/TopoMAD

A Spatio-Temporal Deep Learning Approach for Unsupervised Anomaly Detection in Cloud Systems (TNNLS)

Primary LanguagePython

TopoMAD

Datasets

MBD

MBD (1).csv : metrics of MBD

MBD_topology.pk: topology of MBD reprensented as an edge array

MMS

MMS (1).csv : metrics of MMS

MMS_topology.pk : topology of MMS reprensented as an edge array

How to Open the Datasets

MBD

DATASET = "../DatasetUpdate/MBD (1).csv"
TOPOLOGY = "../DatasetUpdate/MBD_topology.pk"

import pandas as pd
import numpy as np
import pickle

data = pd.read_csv(DATASET, header=[0,1])

# preprocess
metric = data.drop(['date', 'label'], axis = 1)
metric.columns.names = ['host','metric']
tempm = metric.swaplevel('metric','host',axis=1).stack()
tempm = (tempm-tempm.mean())/(tempm.std())
metric = tempm.unstack().swaplevel('metric','host',axis=1).stack().unstack()

with open(TOPOLOGY, 'rb') as f:
    edge_index = pickle.load(f)

edge_index represents graph connectivity in COO format with shape [2, num_edges]. In edge_index, each node in the topology is represented with its corresponding index.
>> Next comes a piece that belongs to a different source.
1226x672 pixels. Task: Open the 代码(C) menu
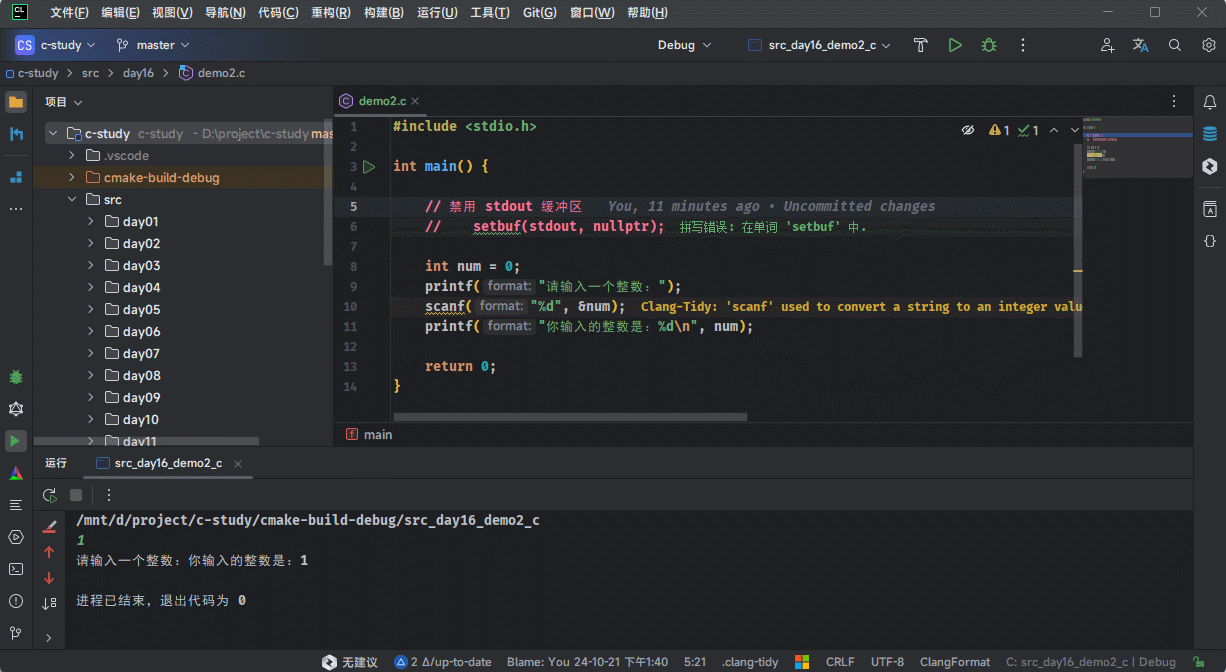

Specifically, the index $i$ corresponds to the node named as the $i^{th}$ object in metric.columns.levels[0]

MMS

DATASET = "../DatasetUpdate/MMS (1).csv"
TOPOLOGY = "../DatasetUpdate/MMS_topology.pk"

import pandas as pd
import numpy as np
import pickle

data = pd.read_csv(DATASET, header=[0,1])

# preprocess
metric = data.drop(['TimeStamp', 'label'], axis = 1)
metric.columns.names = ['pod','metric']
tempm = metric.swaplevel('metric','pod',axis=1).stack()
tempm = (tempm-tempm.mean())/(tempm.std())
metric = tempm.unstack().swaplevel('metric','pod',axis=1).stack().unstack()
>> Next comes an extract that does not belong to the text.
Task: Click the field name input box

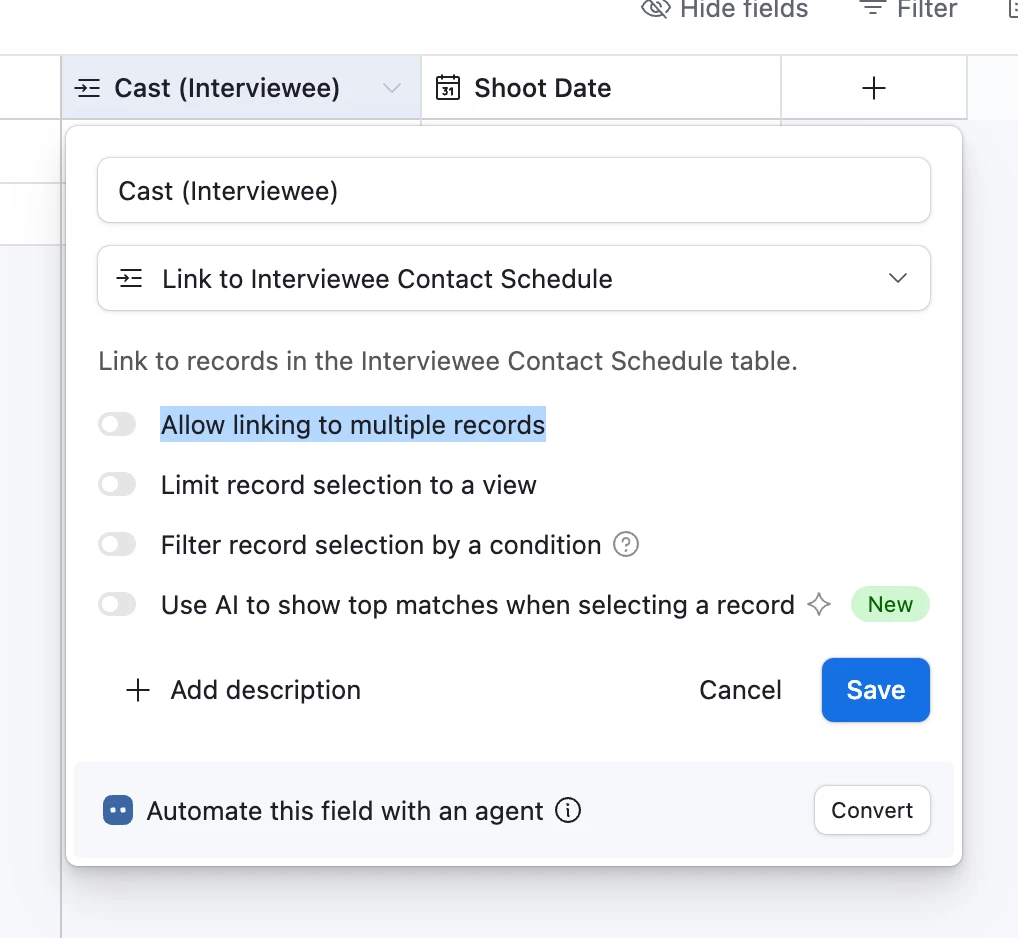Action: point(513,190)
with open(TOPOLOGY, 'rb') as f:
    edge_index = pickle.load(f)

edge_index represents graph connectivity in COO format with shape [2, num_edges]. In edge_index, each node in the topology is represented with its corresponding index. Specifically, the index $i$ corresponds to the node named as the $i^{th}$ object in metric.columns.levels[0]